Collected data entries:
※ ※ ※
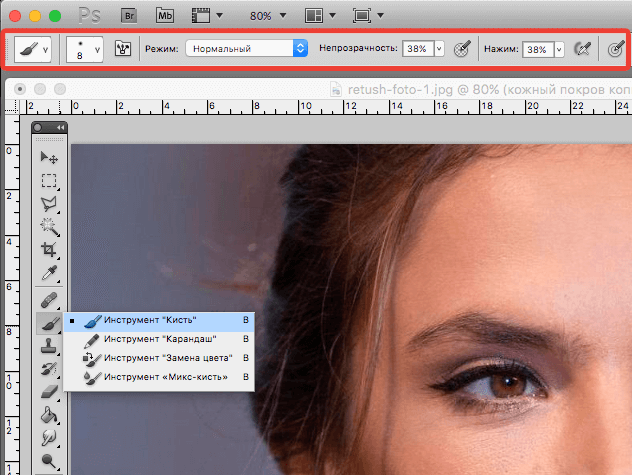Open the Режим blend mode dropdown
Viewport: 632px width, 475px height.
click(247, 48)
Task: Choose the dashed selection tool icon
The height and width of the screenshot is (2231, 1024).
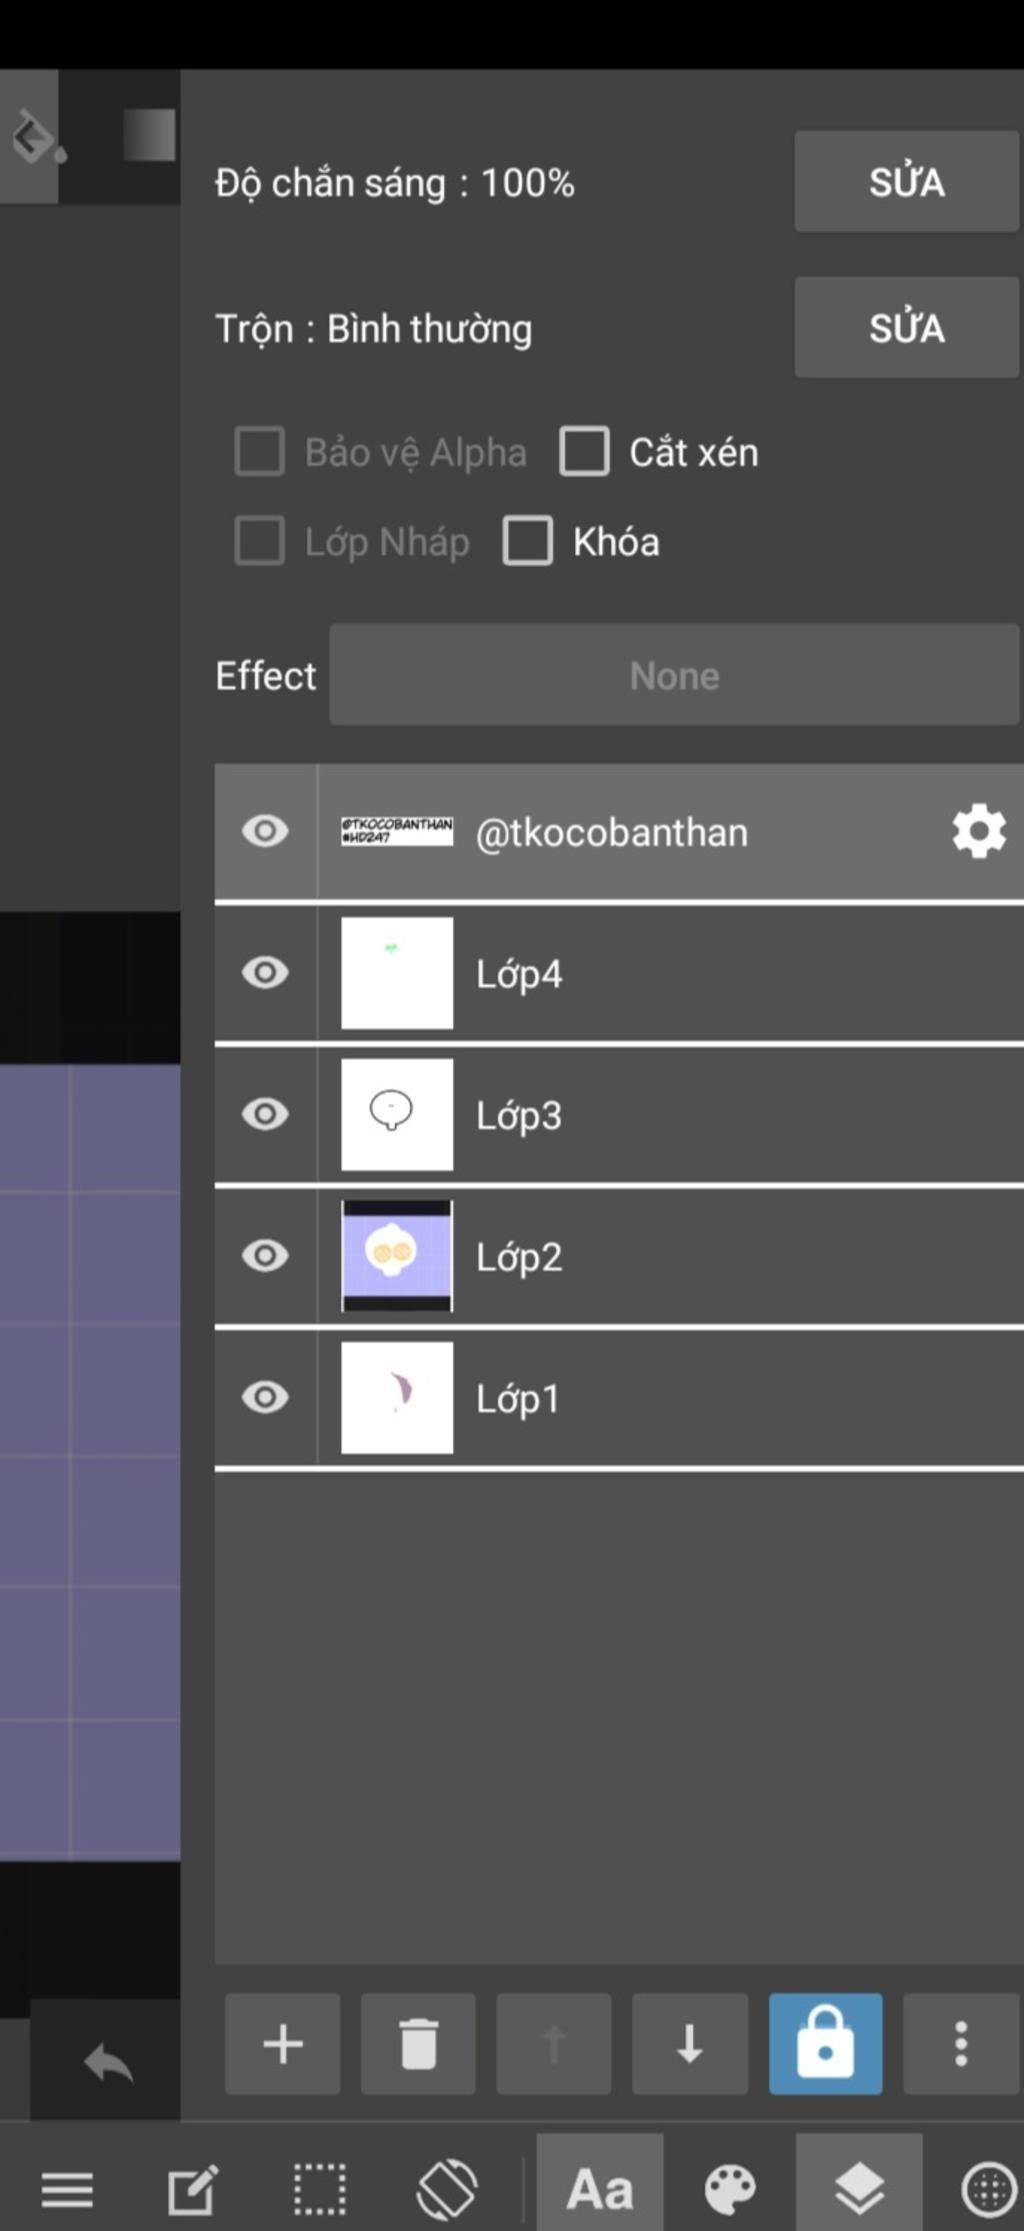Action: pyautogui.click(x=319, y=2189)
※ ※ ※
▶ **TASK BRIEF**
Omit the pictures. Write out exactly the lines from the one containing "Task: Choose the dashed selection tool icon" through the last line of the entries, both of them included.

▶ **WRITTEN REPLY**
Task: Choose the dashed selection tool icon
The height and width of the screenshot is (2231, 1024).
Action: pyautogui.click(x=319, y=2189)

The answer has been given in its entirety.